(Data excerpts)

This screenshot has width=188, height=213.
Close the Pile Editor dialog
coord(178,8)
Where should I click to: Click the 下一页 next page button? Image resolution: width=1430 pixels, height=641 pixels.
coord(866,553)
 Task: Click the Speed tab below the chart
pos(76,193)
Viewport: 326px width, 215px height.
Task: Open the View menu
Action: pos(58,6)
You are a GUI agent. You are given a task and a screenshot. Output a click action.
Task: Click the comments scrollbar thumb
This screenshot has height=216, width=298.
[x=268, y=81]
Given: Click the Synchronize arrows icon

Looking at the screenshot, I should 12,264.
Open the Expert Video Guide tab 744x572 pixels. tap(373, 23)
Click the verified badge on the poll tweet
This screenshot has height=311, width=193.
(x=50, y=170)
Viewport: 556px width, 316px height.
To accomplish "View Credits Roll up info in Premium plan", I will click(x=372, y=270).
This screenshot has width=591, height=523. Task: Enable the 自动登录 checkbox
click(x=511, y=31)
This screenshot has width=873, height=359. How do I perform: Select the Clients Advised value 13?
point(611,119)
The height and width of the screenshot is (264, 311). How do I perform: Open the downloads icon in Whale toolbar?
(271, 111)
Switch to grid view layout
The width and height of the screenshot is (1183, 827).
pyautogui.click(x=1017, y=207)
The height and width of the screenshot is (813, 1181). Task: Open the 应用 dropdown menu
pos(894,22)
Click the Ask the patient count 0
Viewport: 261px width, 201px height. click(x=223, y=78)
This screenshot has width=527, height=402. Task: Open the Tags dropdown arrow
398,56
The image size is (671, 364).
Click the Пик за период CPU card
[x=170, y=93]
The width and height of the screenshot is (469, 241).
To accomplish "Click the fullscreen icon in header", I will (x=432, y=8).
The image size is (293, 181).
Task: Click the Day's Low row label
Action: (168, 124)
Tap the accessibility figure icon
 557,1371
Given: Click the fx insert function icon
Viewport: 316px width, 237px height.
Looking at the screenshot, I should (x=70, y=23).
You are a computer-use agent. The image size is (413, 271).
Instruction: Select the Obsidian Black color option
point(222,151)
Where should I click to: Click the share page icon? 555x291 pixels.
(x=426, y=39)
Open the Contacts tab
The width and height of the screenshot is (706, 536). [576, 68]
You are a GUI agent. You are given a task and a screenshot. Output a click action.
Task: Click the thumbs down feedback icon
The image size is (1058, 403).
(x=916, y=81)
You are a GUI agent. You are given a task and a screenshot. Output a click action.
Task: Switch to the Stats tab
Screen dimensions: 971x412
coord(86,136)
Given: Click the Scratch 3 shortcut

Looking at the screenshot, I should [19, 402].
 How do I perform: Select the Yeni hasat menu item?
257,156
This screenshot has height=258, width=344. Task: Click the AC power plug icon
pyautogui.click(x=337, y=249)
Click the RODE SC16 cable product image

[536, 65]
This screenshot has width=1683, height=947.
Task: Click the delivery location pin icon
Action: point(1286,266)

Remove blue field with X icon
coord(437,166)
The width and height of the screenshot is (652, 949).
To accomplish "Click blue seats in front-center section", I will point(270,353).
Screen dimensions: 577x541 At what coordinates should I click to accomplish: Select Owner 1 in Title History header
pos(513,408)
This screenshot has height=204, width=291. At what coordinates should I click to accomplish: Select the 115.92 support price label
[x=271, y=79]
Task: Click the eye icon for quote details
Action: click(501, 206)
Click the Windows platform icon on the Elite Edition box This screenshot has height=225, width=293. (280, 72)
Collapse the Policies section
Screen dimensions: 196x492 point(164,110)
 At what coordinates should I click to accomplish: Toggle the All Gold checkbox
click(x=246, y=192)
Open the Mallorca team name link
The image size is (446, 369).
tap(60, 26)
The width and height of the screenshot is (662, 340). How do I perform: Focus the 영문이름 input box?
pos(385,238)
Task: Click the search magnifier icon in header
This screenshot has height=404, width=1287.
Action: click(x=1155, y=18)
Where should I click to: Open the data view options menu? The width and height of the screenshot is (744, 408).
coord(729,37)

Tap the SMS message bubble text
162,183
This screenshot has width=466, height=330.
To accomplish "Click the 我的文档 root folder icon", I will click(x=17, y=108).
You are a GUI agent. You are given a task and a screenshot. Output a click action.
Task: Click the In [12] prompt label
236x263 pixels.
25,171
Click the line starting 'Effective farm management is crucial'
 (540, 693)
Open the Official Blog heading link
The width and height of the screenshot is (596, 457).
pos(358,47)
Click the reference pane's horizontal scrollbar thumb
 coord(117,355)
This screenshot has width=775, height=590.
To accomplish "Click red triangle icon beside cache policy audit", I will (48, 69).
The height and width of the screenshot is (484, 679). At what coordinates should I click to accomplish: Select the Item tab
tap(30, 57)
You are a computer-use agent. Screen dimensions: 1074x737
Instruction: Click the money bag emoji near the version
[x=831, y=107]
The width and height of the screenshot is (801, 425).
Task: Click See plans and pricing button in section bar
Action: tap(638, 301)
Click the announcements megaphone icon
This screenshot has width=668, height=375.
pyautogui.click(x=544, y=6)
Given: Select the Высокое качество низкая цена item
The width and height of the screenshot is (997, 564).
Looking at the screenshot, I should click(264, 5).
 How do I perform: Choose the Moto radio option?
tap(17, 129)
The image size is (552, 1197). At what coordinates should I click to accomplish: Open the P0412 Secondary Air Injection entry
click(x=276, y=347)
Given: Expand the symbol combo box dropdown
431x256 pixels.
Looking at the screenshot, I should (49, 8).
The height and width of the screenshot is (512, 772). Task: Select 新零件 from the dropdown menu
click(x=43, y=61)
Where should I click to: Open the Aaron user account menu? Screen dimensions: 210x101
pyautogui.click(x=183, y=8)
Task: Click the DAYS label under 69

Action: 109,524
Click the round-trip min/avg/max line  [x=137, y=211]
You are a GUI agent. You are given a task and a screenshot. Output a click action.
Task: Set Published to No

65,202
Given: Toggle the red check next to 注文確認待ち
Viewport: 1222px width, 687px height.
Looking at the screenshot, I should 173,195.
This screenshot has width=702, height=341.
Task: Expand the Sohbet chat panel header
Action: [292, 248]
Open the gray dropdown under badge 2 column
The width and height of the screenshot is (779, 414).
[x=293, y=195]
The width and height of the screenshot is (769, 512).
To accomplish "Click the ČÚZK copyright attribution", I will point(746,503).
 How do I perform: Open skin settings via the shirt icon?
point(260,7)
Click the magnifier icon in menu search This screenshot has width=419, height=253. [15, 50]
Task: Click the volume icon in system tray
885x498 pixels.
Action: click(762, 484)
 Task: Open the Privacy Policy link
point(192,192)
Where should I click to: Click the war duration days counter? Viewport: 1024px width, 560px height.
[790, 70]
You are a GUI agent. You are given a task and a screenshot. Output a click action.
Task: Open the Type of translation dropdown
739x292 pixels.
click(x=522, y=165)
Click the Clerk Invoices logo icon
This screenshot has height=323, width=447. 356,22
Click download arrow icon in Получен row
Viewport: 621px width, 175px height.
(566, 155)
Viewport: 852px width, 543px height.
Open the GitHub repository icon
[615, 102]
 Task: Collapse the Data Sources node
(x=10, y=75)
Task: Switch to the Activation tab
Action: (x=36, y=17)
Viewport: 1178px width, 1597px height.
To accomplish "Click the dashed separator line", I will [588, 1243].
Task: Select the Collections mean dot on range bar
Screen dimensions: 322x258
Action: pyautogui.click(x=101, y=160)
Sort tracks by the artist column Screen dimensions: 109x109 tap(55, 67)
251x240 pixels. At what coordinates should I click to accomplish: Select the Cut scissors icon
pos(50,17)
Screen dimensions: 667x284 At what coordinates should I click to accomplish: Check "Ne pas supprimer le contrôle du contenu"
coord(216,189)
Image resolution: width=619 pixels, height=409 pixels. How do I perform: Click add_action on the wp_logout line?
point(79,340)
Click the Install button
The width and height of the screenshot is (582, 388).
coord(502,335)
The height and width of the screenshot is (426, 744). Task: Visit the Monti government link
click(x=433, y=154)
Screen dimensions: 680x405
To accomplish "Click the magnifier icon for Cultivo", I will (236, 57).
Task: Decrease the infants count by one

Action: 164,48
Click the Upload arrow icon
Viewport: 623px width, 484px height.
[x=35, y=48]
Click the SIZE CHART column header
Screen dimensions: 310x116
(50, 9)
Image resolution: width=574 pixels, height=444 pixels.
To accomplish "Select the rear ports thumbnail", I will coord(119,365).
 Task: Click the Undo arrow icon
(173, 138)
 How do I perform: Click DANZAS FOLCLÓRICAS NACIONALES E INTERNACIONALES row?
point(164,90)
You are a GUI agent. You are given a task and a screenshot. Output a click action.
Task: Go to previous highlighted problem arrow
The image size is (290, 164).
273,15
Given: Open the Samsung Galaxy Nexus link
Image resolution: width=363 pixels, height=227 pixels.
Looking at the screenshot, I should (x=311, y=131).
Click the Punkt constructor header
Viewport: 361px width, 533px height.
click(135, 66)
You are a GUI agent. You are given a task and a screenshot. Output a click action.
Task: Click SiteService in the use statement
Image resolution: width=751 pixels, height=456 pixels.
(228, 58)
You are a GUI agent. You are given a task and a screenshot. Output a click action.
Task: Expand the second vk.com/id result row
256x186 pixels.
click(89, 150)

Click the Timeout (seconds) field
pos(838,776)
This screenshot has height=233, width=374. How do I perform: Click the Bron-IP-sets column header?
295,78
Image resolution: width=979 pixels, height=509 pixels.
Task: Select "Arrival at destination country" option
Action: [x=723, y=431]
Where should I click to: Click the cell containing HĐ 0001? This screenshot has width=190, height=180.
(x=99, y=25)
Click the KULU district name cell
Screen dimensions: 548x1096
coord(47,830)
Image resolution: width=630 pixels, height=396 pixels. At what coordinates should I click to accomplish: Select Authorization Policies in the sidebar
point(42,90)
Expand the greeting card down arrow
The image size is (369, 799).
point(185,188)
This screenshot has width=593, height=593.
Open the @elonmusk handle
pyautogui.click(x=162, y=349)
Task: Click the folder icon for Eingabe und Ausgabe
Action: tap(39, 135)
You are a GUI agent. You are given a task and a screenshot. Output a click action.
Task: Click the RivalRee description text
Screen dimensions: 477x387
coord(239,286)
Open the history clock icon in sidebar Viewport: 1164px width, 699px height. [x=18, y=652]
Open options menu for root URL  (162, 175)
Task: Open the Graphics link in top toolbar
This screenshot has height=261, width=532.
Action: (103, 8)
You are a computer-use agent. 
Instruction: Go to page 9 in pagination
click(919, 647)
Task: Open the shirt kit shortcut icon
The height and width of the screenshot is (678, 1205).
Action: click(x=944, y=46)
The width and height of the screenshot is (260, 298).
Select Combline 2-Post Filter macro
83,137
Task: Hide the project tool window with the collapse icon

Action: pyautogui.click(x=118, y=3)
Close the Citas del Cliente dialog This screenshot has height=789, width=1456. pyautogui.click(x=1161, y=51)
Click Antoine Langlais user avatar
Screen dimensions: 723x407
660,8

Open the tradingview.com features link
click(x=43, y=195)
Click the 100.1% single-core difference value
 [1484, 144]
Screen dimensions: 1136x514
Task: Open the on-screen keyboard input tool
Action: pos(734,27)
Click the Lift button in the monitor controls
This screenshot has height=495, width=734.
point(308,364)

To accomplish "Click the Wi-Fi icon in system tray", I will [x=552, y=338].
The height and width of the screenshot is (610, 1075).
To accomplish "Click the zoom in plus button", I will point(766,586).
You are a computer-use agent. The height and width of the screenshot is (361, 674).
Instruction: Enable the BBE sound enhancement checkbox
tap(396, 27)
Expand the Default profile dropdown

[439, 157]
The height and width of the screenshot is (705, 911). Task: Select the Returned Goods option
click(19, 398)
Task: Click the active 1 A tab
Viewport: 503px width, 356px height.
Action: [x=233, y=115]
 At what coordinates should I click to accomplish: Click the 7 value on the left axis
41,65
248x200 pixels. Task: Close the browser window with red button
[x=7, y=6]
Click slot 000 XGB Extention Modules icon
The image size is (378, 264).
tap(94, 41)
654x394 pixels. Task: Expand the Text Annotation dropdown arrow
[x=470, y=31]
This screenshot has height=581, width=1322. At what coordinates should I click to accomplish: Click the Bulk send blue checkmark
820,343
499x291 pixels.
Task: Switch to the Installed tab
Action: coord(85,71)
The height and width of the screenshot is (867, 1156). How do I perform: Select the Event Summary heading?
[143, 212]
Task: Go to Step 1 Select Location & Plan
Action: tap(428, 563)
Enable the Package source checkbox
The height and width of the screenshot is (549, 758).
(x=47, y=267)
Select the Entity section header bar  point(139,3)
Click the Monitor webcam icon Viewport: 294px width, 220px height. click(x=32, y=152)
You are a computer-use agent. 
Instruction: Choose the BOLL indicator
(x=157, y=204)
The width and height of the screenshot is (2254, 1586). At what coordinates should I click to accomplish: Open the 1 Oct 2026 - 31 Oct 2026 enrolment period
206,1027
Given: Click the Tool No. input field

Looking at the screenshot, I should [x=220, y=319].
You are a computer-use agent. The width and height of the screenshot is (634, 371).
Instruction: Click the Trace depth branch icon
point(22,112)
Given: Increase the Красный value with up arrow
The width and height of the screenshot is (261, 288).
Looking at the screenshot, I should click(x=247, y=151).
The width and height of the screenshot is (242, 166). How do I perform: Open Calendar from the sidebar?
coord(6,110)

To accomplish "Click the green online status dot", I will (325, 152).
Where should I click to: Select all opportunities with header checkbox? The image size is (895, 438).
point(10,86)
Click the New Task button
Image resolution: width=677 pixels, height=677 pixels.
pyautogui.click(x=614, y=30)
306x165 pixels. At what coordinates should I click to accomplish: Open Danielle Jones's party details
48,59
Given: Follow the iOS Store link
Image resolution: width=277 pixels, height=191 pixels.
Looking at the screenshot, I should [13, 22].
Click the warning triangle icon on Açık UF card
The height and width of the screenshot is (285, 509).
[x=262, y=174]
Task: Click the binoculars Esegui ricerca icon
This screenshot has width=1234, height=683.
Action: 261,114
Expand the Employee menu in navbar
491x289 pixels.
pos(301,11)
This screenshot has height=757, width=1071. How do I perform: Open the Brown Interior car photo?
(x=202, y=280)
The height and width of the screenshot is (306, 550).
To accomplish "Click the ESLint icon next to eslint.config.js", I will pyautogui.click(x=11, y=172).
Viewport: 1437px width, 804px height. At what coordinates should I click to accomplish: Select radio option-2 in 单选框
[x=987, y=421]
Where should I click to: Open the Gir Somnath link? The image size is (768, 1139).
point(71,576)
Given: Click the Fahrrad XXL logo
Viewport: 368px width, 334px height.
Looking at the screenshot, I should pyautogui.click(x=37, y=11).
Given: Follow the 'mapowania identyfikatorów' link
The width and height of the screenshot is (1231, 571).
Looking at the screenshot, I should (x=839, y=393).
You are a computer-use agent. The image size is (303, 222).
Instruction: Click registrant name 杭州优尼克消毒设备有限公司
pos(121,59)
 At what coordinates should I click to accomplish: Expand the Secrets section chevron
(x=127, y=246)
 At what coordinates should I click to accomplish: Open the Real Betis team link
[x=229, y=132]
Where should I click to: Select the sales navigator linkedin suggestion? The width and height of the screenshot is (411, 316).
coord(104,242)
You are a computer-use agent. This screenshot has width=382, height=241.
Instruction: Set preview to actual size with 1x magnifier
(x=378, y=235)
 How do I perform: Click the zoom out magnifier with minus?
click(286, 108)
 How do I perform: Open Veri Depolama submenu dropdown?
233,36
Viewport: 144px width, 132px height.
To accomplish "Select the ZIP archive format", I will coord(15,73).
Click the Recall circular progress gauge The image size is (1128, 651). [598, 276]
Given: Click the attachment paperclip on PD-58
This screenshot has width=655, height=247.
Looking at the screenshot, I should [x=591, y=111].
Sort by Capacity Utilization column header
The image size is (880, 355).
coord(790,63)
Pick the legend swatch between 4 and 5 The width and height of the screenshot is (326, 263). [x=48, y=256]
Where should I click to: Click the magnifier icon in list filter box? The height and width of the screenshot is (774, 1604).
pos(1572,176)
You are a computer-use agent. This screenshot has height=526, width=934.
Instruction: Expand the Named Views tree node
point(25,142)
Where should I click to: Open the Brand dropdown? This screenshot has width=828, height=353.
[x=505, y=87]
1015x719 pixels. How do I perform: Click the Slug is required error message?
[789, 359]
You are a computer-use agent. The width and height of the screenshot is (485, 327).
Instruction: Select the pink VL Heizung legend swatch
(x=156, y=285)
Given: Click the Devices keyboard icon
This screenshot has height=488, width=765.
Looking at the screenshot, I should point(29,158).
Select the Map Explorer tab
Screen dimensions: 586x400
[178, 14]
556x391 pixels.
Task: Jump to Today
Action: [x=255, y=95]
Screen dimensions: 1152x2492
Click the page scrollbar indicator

### Work request
Search the data above for lines holding "badge" and copy each of them.

### Response below
Click the verified badge on the poll tweet
Open the gray dropdown under badge 2 column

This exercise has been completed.